* **Problem to work on**
If a line in the data below includes the string "Date", please return a copy of it.
........
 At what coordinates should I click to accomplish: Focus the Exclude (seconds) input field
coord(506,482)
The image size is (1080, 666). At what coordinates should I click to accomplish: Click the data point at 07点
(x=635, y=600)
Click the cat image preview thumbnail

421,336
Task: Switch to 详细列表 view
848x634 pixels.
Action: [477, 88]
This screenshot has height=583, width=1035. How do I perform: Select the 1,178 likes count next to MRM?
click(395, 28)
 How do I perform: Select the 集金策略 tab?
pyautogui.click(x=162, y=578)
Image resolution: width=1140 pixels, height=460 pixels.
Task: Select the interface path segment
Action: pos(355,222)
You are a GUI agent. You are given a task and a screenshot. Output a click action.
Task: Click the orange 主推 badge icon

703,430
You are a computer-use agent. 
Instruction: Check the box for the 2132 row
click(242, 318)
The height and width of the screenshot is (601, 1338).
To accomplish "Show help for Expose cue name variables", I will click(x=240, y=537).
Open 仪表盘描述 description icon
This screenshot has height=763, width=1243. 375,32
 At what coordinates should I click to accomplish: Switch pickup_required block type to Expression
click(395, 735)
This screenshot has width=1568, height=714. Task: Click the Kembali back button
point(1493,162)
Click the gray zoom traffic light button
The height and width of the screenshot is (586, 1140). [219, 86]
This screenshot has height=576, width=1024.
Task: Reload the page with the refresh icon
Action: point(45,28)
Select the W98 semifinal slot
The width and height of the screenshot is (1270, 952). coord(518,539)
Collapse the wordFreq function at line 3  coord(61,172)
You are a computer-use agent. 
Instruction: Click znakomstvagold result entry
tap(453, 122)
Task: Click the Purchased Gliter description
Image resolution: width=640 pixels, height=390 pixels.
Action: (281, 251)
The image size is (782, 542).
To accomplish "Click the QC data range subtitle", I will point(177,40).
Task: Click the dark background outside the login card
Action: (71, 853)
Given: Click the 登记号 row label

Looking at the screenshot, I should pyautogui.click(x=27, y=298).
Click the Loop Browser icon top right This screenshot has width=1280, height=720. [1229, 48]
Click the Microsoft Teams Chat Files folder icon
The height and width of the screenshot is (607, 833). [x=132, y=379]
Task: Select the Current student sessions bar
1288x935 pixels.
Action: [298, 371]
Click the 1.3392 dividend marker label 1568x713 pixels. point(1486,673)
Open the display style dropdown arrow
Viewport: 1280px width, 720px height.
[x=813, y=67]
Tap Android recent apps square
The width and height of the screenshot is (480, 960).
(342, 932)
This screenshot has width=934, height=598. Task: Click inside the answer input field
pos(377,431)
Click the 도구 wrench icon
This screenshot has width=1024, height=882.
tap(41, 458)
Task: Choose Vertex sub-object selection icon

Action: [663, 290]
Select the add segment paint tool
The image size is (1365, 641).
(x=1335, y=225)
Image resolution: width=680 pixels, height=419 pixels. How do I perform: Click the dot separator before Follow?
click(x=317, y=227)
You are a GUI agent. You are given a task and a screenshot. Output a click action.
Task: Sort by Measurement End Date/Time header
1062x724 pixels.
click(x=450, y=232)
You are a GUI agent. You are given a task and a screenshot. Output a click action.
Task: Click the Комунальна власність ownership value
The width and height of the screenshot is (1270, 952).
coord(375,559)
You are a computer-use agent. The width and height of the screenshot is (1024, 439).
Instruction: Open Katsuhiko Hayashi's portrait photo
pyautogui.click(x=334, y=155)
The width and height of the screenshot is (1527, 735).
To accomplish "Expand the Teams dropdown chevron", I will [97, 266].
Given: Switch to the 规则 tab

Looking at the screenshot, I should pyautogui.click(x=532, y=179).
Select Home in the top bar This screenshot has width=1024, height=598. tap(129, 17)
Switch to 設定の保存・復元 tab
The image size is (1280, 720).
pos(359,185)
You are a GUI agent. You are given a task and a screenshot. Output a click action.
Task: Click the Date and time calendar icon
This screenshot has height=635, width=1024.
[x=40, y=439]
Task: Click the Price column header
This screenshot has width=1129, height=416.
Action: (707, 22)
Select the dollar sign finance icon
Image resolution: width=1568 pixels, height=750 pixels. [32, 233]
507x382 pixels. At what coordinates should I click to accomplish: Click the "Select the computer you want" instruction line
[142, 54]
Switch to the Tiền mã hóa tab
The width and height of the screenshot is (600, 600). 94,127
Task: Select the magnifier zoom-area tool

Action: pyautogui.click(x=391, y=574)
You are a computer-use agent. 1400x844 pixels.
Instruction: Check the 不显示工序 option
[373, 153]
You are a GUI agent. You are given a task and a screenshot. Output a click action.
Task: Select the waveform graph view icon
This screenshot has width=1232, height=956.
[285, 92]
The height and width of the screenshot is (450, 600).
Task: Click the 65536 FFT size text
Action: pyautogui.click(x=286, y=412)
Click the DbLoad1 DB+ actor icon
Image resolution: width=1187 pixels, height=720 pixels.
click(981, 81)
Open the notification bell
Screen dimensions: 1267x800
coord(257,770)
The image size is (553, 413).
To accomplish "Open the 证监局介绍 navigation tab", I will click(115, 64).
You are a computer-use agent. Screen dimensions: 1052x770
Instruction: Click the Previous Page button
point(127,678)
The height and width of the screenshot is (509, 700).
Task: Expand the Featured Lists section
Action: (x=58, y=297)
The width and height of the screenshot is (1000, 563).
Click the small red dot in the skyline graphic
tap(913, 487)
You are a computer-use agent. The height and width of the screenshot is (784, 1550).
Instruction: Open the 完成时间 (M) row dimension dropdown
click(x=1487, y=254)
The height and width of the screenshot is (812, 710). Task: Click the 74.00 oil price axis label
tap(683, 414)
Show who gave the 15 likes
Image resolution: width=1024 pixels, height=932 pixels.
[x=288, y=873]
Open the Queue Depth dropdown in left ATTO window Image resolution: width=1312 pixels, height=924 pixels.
........
* **Solution to this problem**
Task: Sort by Measurement End Date/Time header
Task: Click the Date and time calendar icon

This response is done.